Competitive analysis is not about copying competitors — it is about understanding the competitive landscape so you can differentiate effectively. The best competitive strategies come from knowing where you are strong, where you are weak, and where the market is underserved.

Choosing What to Measure

The five dimensions in this scorecard cover the fundamentals, but your specific market may have unique factors. B2B SaaS companies might add integration ecosystem or enterprise readiness. Consumer products might add brand perception or distribution reach. Customize the dimensions to what actually drives purchase decisions in your market.

Avoiding Bias

The biggest risk in competitive analysis is overrating yourself and underrating competitors. Use external data sources — customer reviews, analyst reports, win/loss analysis — rather than internal assumptions. Have your sales team contribute since they hear directly from prospects who evaluated alternatives.

From Analysis to Action

A scorecard is only useful if it drives decisions. Focus your marketing on dimensions where you score highest. Invest product resources in closing gaps on dimensions that matter most to your target customers. Create sales battle cards that arm your team with specific talking points for each competitor.
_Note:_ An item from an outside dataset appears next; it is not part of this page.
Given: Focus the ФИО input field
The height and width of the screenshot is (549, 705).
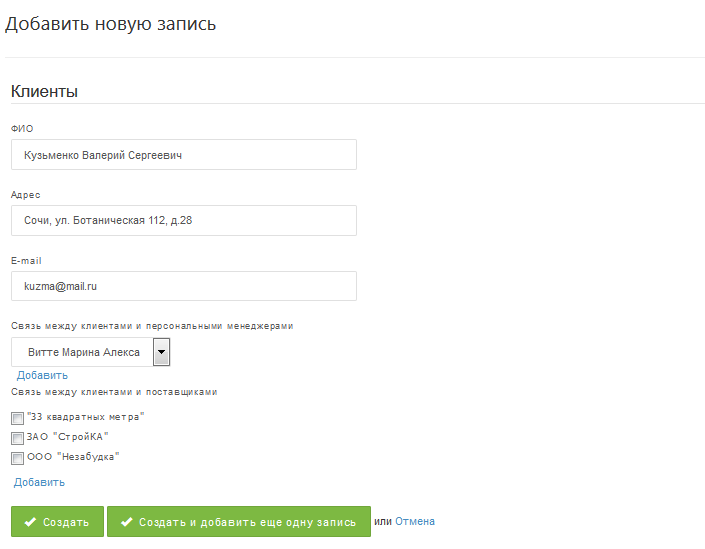Looking at the screenshot, I should [184, 155].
Frequently Asked Questions

What dimensions should I evaluate competitors on?
The five core dimensions are: Product/Features (functionality, quality, UX), Pricing Competitiveness (value for money, plan flexibility), Market Presence (brand awareness, market share, distribution), Customer Experience (support, onboarding, satisfaction), and Innovation (R&D pace, technology edge, roadmap). These cover the most important competitive factors for most markets.
How do I score competitors objectively?
Use evidence-based scoring: read competitor reviews (G2, Capterra, Trustpilot), analyze their pricing pages, check their feature lists against yours, look at their social media presence and web traffic (SimilarWeb), and talk to customers who evaluated both options. Score relative to the market — a 3 means average, 5 means best-in-class.
How many competitors should I analyze?
Focus on 2-4 direct competitors — companies targeting the same customer segment with similar solutions. Include one market leader (aspirational benchmark) and one or two closest competitors (the ones you lose deals to). Adding too many dilutes the analysis. You can always run separate scorecards for different market segments.
How often should I update my competitive analysis?
Review quarterly at minimum. Major triggers for updates: a competitor launches new features, changes pricing, raises funding, gets acquired, or enters your market segment. Keep a living document and assign someone to monitor competitor moves. Outdated competitive intelligence is worse than none — it creates false confidence.
What should I do with the competitive analysis results?
Use results to: (1) identify your strongest differentiators for sales and marketing messaging, (2) find competitive gaps to exploit in positioning, (3) prioritize product roadmap investments in weak areas, (4) prepare battle cards for your sales team, and (5) inform pricing strategy based on competitive positioning.